In Thornton Wilder's Our Town, his main character asks an omniscient narrator a devastating question that I often think about: Do any human beings ever realize life while they live it? His answer is no (well, "saints and poets, maybe") but in San Junipero, Charlie Brooker finds a way to cheat. It's a nice idea, but if you catch it in the wrong mindframe, it might not hold.

But maybe that's okay too? In Brooker's world of advanced technology guiding us in new directions, who's to say that a "fake" reality with a copy of your brain isn't good enough? 

Clearly, there's a lot to think about.

The Verdict:
San Junipero has a lot working in its favor: a distinct setting and visual style, whimsical tone, and most importantly, three deeply felt performances. I'm not going to be cute: this is a very good hour of television.

Technology Tip:
More general life than mere scientific innovation: always make a point to discuss your post-mortem plans with your life partner (and be sure to include stipulations for Futurama-esque developments)

The Black Mirror Grade
Cruelty Scale: 2/10. There is some weight to Kelly having to make a heavy decision that might be betraying the family she made during her life, but for the most part, this is one of the most shockingly joyful episodes Black Mirror produced (unless you overthink it, like I did). There are additional theories floating around that there's a dark side to this version of the afterlife, but even Charlie Brooker has knocked those down, so let's just take this as a happy win, eh?

Quality Scale: 8/10
Sometimes, the Emmy awards actually get things right. This is quality storytelling done with heart.

Enjoyment Scale: 7/10
Also, it's sweet and pleasant, and hard to not feel warm watching (DEPENDING ON YOUR MINDFRAME WHEN DOING SO!).

Up Next:
We'll take a quick break in February to celebrate the Annual Shortening (wherein I focus the blog on vertically challenged villains) but come March, it's San Junipero's little sister, Hang the DJ!

Monday, January 3, 2022

Bike-mare Beach


The snow might be falling. The temperature is dropping. We're thick in the dregs of 4PM sunset and the winter blues but damnit, that's why film exists as an escape. You want fantasy? You want saltwater breezes and carefully curated tanlines? We got this. Throw on your best fire red mesh t-shirt. We're going swimming.

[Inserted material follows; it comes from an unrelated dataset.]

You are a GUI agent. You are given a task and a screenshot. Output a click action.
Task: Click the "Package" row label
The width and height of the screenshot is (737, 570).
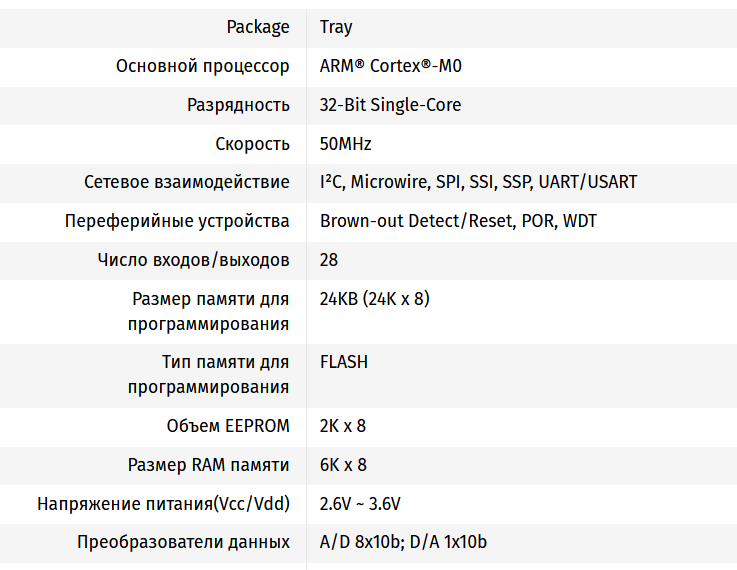click(258, 28)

Quick Plot: It's spring break  - 

Sorry, required reaction when those two words are spoken

- in the wilds of Florida when a biker named Diablo convicted of multiple homicide is executed via the electric chair. His crew insists Diablo was innocent, but when his body disappears and the murders resume, tensions rise higher than the tan lines you get from an above-the-waist thong.

Enter Skip and Ronny, two failed college football would-be stars who come to town to party. Ronny quickly becomes the mysterious Maybe-Diablo's victim, prompting Skip to team up with a bartender named Gail to solve the crime.

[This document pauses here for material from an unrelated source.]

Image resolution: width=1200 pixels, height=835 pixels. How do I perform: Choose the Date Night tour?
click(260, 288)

And WHAT a crime! This isn't your stabbing, machete swinging slasher. CHILD'S PLAY Nightmare Beach says to that! Our killer, you see, rides a juiced up motorcycle with its very own pop-up electric chair built into the passenger rear.

It. Is. Metal.

This is the kind of sleazy beach slasher that lacks even the restraint it takes to keep a woman's wet, nipple-showing top on during any of its MULTIPLE wet t-shirt contest time fillers. Directed by the aptly named James Justice (aka Harry Kirkpatrick, but James Justice is SO much more fun to say) after Umberto Lenzi lost a battle with the producers, is certainly one of the stranger slashers to battle it out on the shelves of your beloved VHS rental store. Naturally, I mean that in the best of ways.

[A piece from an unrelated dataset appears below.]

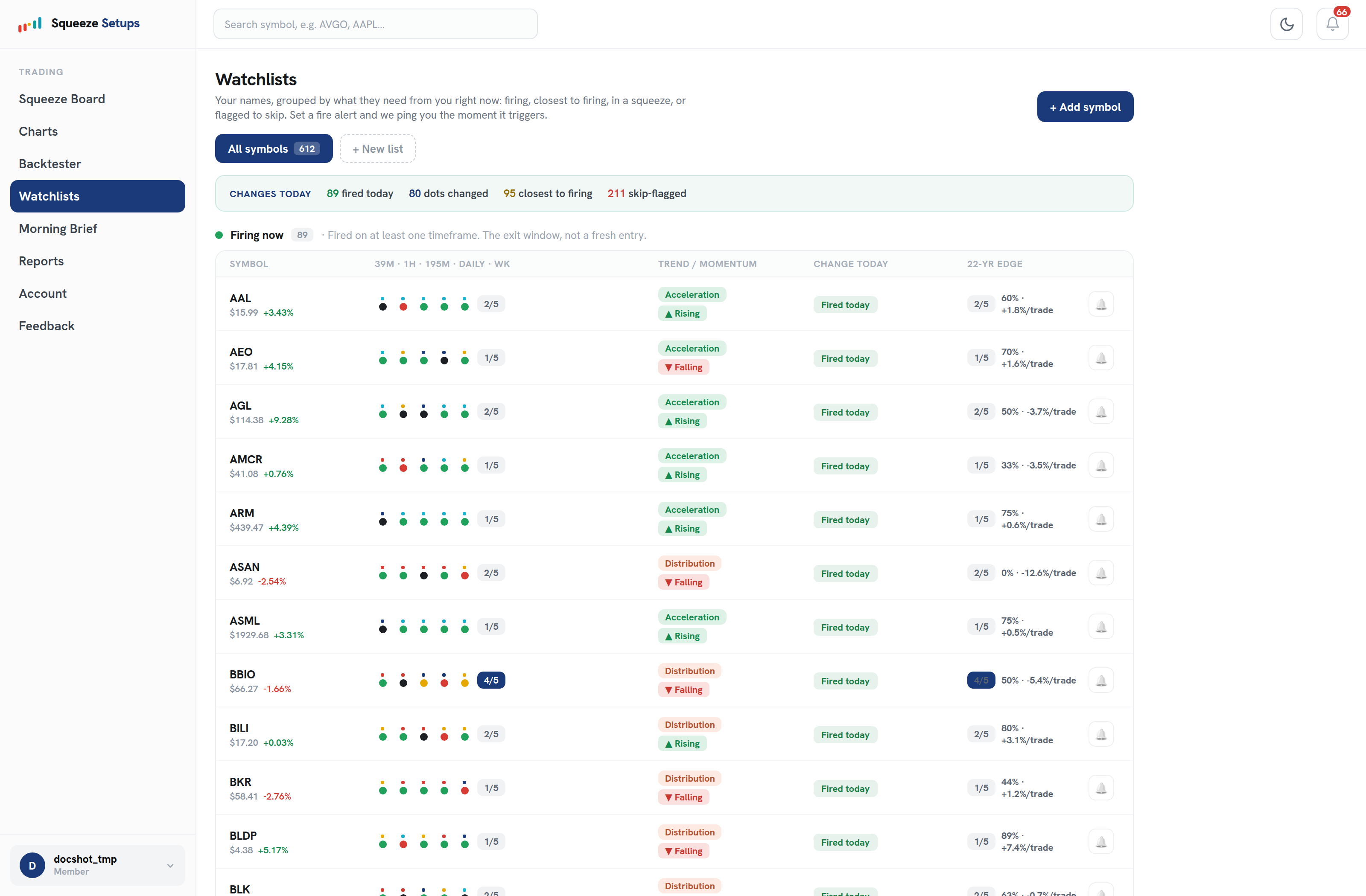Focus the Search symbol input field
1366x896 pixels.
(x=375, y=24)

You get bikers that feel like refugees from the bar in Pee-Wee's Great Adventure. John Saxon shifting his eyes as a dishonest cop. Murders far more creative than anything Jason Voorhes could cook up. And best of all, an actual point to the killings that genuinely does tack on an actual theme to the glorious chaos of the 90 minutes that came before. What more can you ask for from a cheap '80s slasher?

High Points
I'm a simple, simple woman, one made exceedingly giddy by such filmmaking decisions as "let's use as many dummies to simulate murder victims as possible." Folks, Nightmare Beach uses a LOT of dummies, and the world is a better place for it

Low Points
This is a very dumb thing to be mad about, but in such a glorious chunk of low quality but delicious cheese, I find it perfectly valid to be most angry that the token PRANKS guy (you know the type if you've watched any horror or horror-adjacent film from the '80s) who CONTINUES to throw on prosthetics and pose himself as dead even AFTER multiple homicides, just doesn't get NEARLY a painful enough or grand demise. This is a guy who dons greasy fake bullet wounds IN A PUBLIC POOL FOR GOODNESS SAKE, and yet all we get is the discover of his actual real body, while our most lovable character (the ridiculously cheerful and savvy sex worker) is brutally set fire to before our eyes

Lessons Learned
When you're 18, you can do what you want

Men were telling women they'd be prettier if they smiled since at least 1986, though back then, the price of such assholery was a cruel and immediate death

Less a lesson and more a question to keep you up in the middle of the night: who's dumber? The PRANKS guy who does the fake-Jaws shark swim on a crowded beach, or the police officer who fires his pistol at the water?

Nightmare Beach is gloriously steaming on Kanopy, the free-through-your-library service more commonly associated with educational documentaries and Criterion releases. What a time to be alive folks. What. A. Time.

Monday, December 27, 2021

Nuns In the Sun

How many times have you dared to click on a listicle claiming to contain the best horror films you've never seen, only to skim through the same old compilation you've seen time and time again with your eyes rolled so hard they do a full Price Is Right wheel around?

When you stumble upon an interesting looking of a film on Shudder and see 1993 cited as the film's date, it's hard to expect much. SURELY, you say, if it was anything special you would have heard about it by now, right?

It's nice to be wrong.

Quick Plot: Somewhere on a rocky precipice overlooking a violent beach, a nun holding a stone amulet plummets to her bloody death. Was it sinful Catholic suicide, or did a mystery murderer give her a push?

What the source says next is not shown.